Chronic inflammatory rheumatic diseases and cardiovascular risk in Yaounde Central Hospital (Rhumatismes inflammatoires chroniques et risque cardiovasculaire à l’Hôpital Central de Yaoundé)

Mickael ESSOUMA (
Internal medicine and specialties, University of Yaounde I
June, 2014


Background.- Chronic inflammatory rheumatic diseases (CIRD) are associated with an increased cardiovascular risk in developed populations. However, studies on that topic in sub Saharan Africa, and particularly in Cameroon are scarce. It is nowadays recognized that cardiovascular diseases are the leading cause of death from chronic non-communicable diseases in our country.
Objectives. – Assess the association between CIRD and cardiovascular risk in a group of CIRD patients regularly followed-up at the rheumatology unit of Yaounde Central hospital (YCH).
Methods and subjects. – It was a case-control study comparing CIRD patients to matched controls. Cases were subjects aged 18 years old and above; who gave their consent; and who presented with CIRD. Controls were apparently healthy individuals aged 18 years and above; who gave their consent; and age, sex and race matched to cases. They were recruited within the general population. The cardiovascular risk was estimated using the World Health Organization diagram designed for cardiovascular risk estimation in the general population of a group of African countries comprising Cameroon. Statistical analysis was done by using Epi-info and SPPS. The level of statistical significance was fixed at 5%.

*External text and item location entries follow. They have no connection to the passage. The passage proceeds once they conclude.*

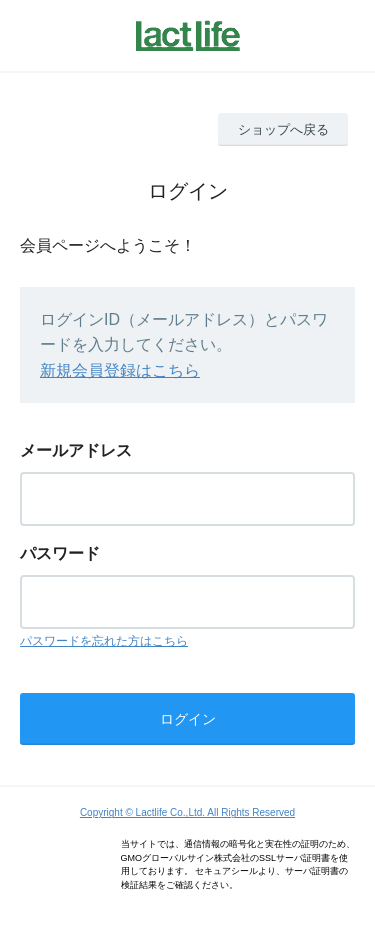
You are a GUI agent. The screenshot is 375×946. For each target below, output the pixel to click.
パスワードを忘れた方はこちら (104, 641)
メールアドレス (76, 450)
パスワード (60, 553)
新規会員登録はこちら (120, 370)
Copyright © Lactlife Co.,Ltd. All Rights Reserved (187, 812)
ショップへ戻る (283, 129)
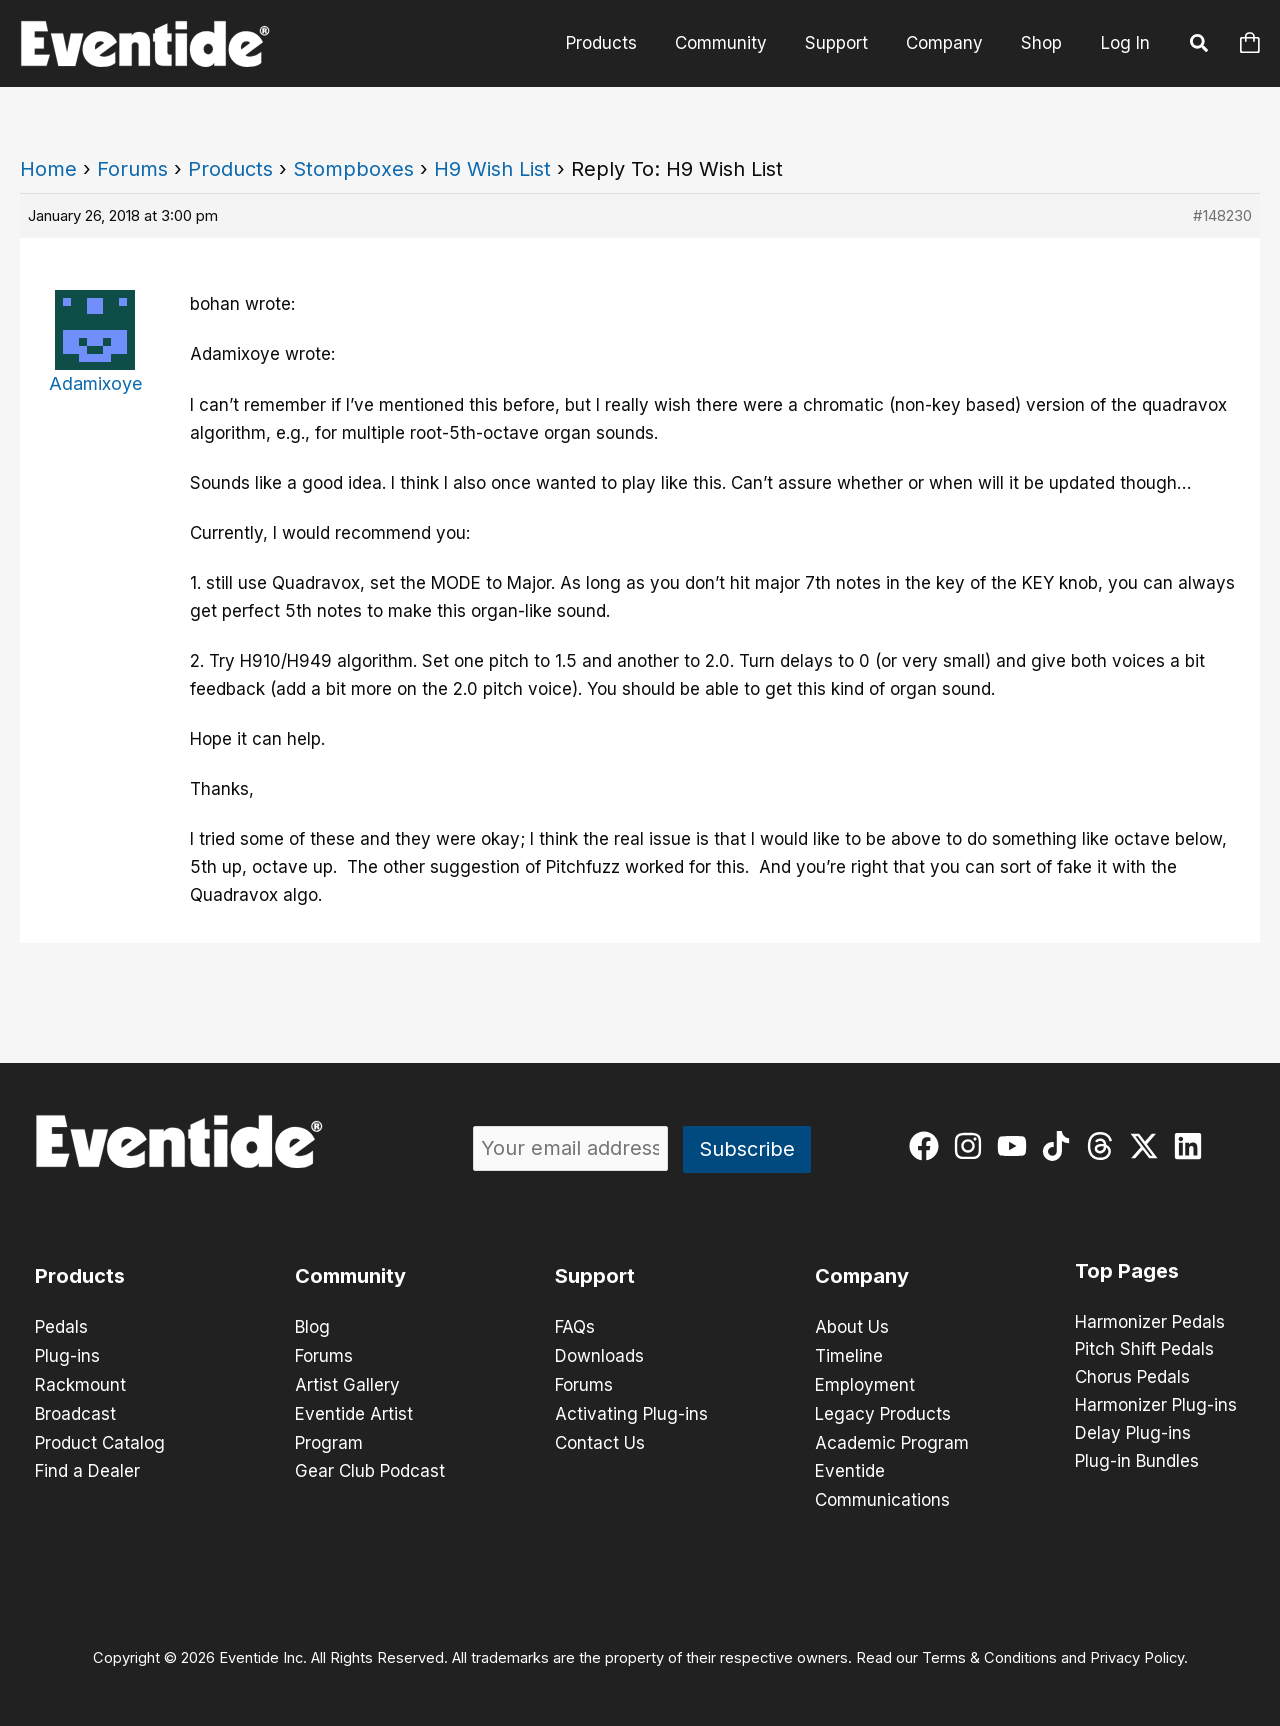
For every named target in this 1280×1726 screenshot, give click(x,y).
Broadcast (75, 1411)
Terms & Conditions (989, 1652)
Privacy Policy (1137, 1652)
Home (48, 169)
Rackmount (80, 1383)
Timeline (849, 1355)
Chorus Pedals (1132, 1379)
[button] (1200, 46)
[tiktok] (1060, 1146)
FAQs (575, 1327)
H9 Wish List (492, 169)
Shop (1043, 43)
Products (619, 43)
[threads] (1104, 1146)
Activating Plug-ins (631, 1411)
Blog (312, 1327)
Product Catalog (100, 1439)
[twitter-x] (1148, 1146)
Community (735, 43)
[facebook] (928, 1146)
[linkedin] (1192, 1146)
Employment (865, 1383)
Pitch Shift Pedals (1144, 1351)
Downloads (599, 1355)
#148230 (1222, 215)
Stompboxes (353, 169)
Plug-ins (67, 1355)
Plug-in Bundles (1137, 1463)
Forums (132, 169)
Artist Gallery (347, 1383)
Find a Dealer (87, 1467)
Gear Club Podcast (370, 1467)
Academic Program (892, 1439)
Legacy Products (883, 1411)
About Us (852, 1327)
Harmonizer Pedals (1150, 1323)
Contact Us (600, 1439)
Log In (1125, 43)
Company (950, 43)
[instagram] (972, 1146)
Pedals (61, 1327)
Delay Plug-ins (1133, 1435)
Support (846, 43)
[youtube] (1016, 1146)
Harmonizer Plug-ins (1156, 1407)
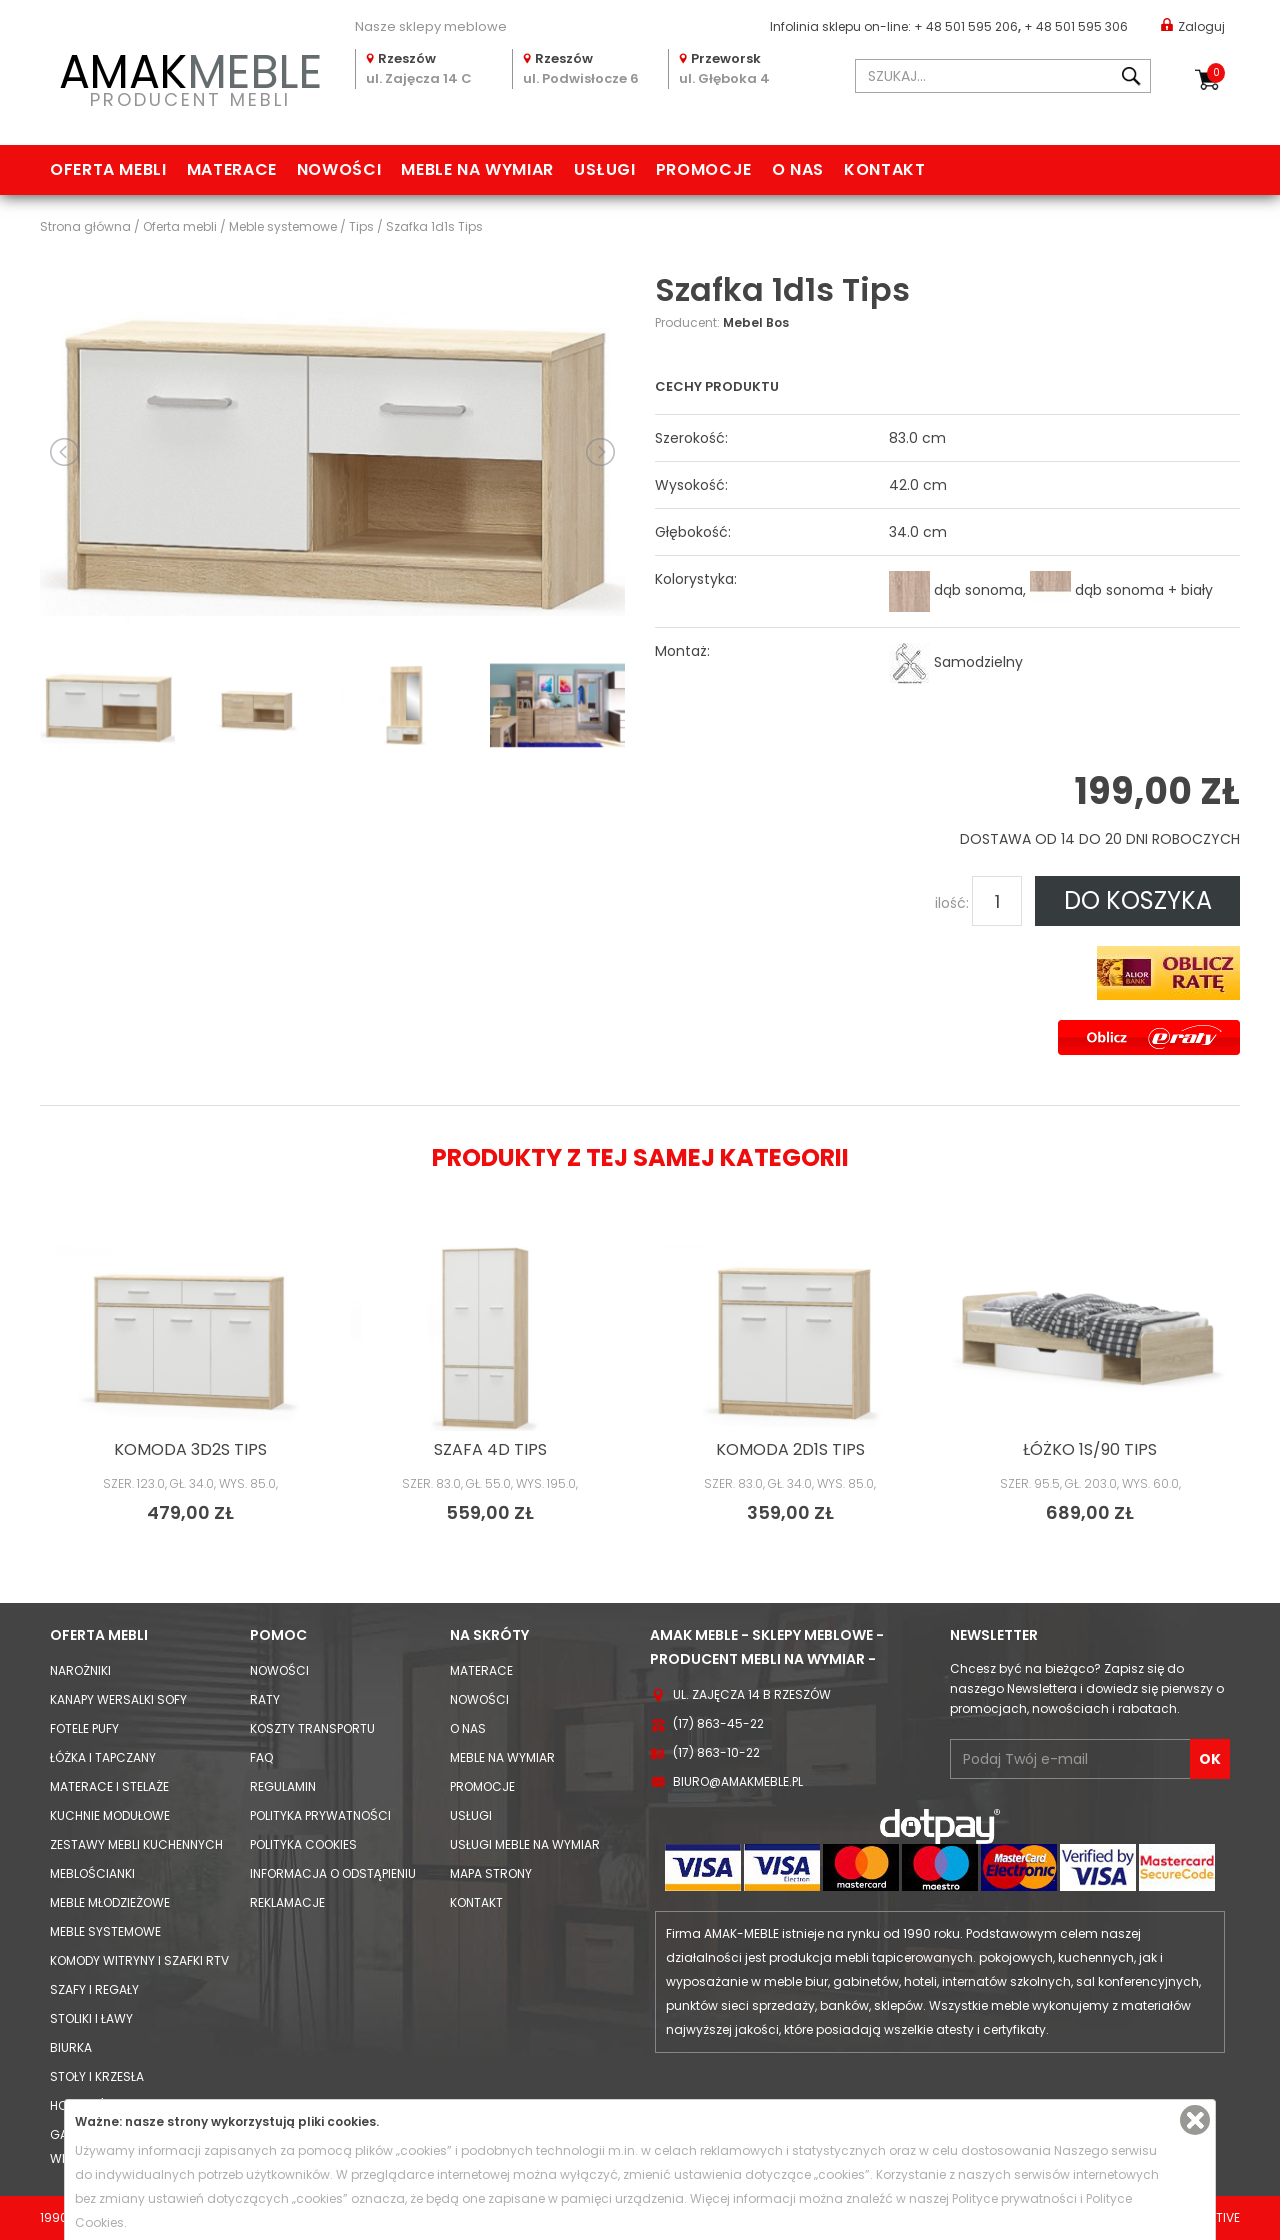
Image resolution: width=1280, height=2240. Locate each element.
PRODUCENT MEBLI (190, 76)
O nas (798, 169)
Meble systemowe (105, 1931)
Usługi (605, 169)
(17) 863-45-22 (718, 1723)
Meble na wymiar (477, 169)
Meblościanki (92, 1873)
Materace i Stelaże (109, 1786)
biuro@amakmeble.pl (738, 1781)
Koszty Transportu (312, 1728)
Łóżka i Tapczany (103, 1757)
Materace (232, 169)
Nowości (339, 169)
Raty (265, 1699)
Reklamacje (287, 1902)
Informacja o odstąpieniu (333, 1873)
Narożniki (80, 1670)
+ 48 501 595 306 (1076, 26)
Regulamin (283, 1786)
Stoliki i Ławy (91, 2018)
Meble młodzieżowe (110, 1902)
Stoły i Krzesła (97, 2076)
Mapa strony (491, 1873)
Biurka (71, 2047)
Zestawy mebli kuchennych (136, 1844)
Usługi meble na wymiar (525, 1844)
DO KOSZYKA (1138, 900)
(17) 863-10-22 (716, 1752)
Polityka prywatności (320, 1815)
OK (1210, 1759)
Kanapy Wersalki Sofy (118, 1699)
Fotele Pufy (84, 1728)
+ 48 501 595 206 (966, 26)
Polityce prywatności (1014, 2198)
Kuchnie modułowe (110, 1815)
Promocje (704, 169)
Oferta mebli (108, 169)
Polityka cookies (303, 1844)
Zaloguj (1193, 25)
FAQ (261, 1757)
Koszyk (1216, 73)
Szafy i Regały (94, 1989)
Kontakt (884, 169)
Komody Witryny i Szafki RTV (139, 1960)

Results.– One hundred and nine patients [76 women (69.7%), and 33 male subjects (30.3%)] were recruited, and one hundred and eleven control subjects [76 women (68.5%) and 35 male subjects (31.5%)]. The mean age of patients was 44.4 ±15.2 years, and it was 44.2 ± 15.5 years in controls. Various CIRD included: 50 cases of rheumatoid arthritis (45.9%) ; 21 cases of systemic lupus erythematosus (19.3%) ; 11 cases of ankylosing spondylitis (10.09%) and of mixed connective tissue diseases respectively; four cases (3.7%) of undifferentiated spondyloarthritides and of adult onset Still’s disease respectively ; two cases (1.8%) of systemic sclerosis and of Goujerot Sjögren’s syndrome respectively ; and one case (0.9%) of reactive arthritis, of psoriatic arthritis, and of polymyositis respectively. Cardiovascular risk factors in the case group included: increased body mass index (BMI) (63.3%) ; dyslipidemia (53.1%) ; abdominal obesity (44%) ; arterial hypertension (HTN) (27.5%) ; metabolic syndrome (22%); hyperuricemia and physical inactivity : 11% respectively ; alcoholism (8.3%) ; diabetes (7.3%) ; ischaemic heart disease (6.4%) ; past history of stroke (3.7%) ; and tobacco smoking (2.7%). In the control group, cardiovascular risk factors included : dyslipidemia (48.6%) ; an increased BMI (47.7%) ; abdominal obesity (31.5%) ; alcoholism (24.3%) ; HTN (15.3%) ; metabolic syndrome (14.4%); tobacco smoking (10%) ; and hyperuricemia (7.2%). Patients were significantly more hypertensive than controls (OR = 2.1; 95% CI = 1.07-4.08; p = 0.03). They were significantly more obese and in overweight than controls (OR = 1.89; 95% CI = 1.1-3.24; p = 0.02). They were significantly more diabetics (p = 0.003) than controls. They were more physically inactive (p = 0.00). And they were significantly less alcoholic (OR = 0.28; 95% CI = 0.12-0.63; p = 0,001). HTN was inversely associated with methotrexate treatment (OR = 0.27; 95% CI = 0.07-0.95; p = 0.04). An increased BMI occurred independently of CIRD drugs, of sex, and of age. Cardiovascular risk, comparable by proportions, was low in 79.6% and 88.1% patients and controls respectively.
Conclusion. - Cardiovascular risk factors were more frequent in cases than in controls, but the absolute cardiovascular risk estimated by World Health Organization diagrams was comparable among the two groups.